Routines make kids feel safe. If they know what’s coming next and where the boundaries are they are much more able to focus on what they’re doing. Otherwise they have to spend all their time trying to figure out where the limits are and what will happen if they break the rules. You may think they should just do what you say because you say it. But that’s irrelevant. If you don’t tell them what’s going on and what the rules are, they’re going to do all they can to figure it out for themselves.
Kids are scientists by nature. If the answer to a question doesn’t immediately present itself, they’ll perform an experiment. For example, if you tell your son that if he doesn’t stop thwacking you in the head with his water cup you will take it away, you’re probably about to be thwacked in the head with a water cup. But make no mistake, if you take that cup away a few times he’ll give up thwacking you in the head with it and focus on drinking from it instead. And he’s also much more likely to believe you the next time you say you’re going to do something.
2. Enforce Logical Consequences
Relatedly, kids are much more willing to follow the rules if the consequences for breaking them make sense. Saying, for example, that you’re going to put him in time-out because he just intentionally ripped all the flaps off his new lift-the-flap book makes no sense. What does sitting quietly for a couple minutes have to do with what he did? If ripping up his book seemed fun to him, he’s just going to sulk in time-out for two minutes and then happily return to performing surgery on his reading material.
Take the book away instead. He’s much more likely to make the connection between his actions and the consequences for them if the two are directly related. If he’s careening through your home screaming and yelling and deliberately knocking things over, then put him in time-out. He obviously needs a little break from the world.
But remember, it’s consistency that matters. So even if (for some reason) you decide it’s actually okay for your son to rip up his book, if you said you’d take the book away, you’ve got to take it. If you don’t, he’ll be off to his laboratory to discover which rules you’ll enforce and which you won’t. Which, in this case, basically amounts to a whole lot of shredded paper.
3. Have a Schedule
Kids at home (just like kids at school) need ample time for free play, but if they don’t know when that time begins or ends, (or what else they’ll be doing that day) they’re much more likely to declare that they’re bored and ask to do every single random activity you once let them try but realized you should never do again (like make a collage out of Cheerios. He eats those. Too confusing).
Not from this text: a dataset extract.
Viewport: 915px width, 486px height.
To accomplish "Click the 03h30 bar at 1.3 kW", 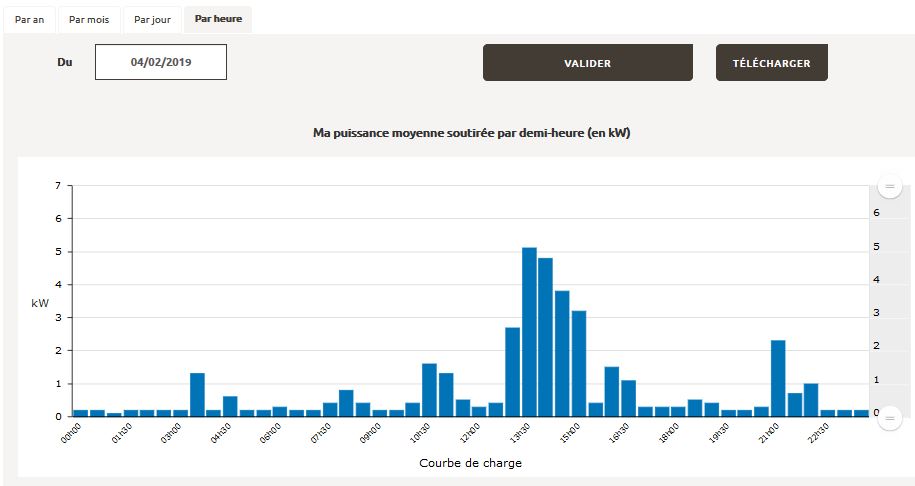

Instead, make sure there are some consistent touchstones in your day: meal times, nap times, bath time, etc. Then create a plan for the day that includes free play, structured kid-friendly activities (like painting or water play), an interesting outing, and necessary tasks (like going to the grocery store or visiting the doctor). Make sure he knows what’s happening now and what’s happening next. He’s much more likely to play by himself if he knows that, in fifteen minutes, you’ll both do some drawing together.
Don’t get me wrong, trying these things isn’t going to turn your child into a model citizen. But it might help create a more peaceful starting point from which to devolve into chaos. I mean, hey, it’s the little things.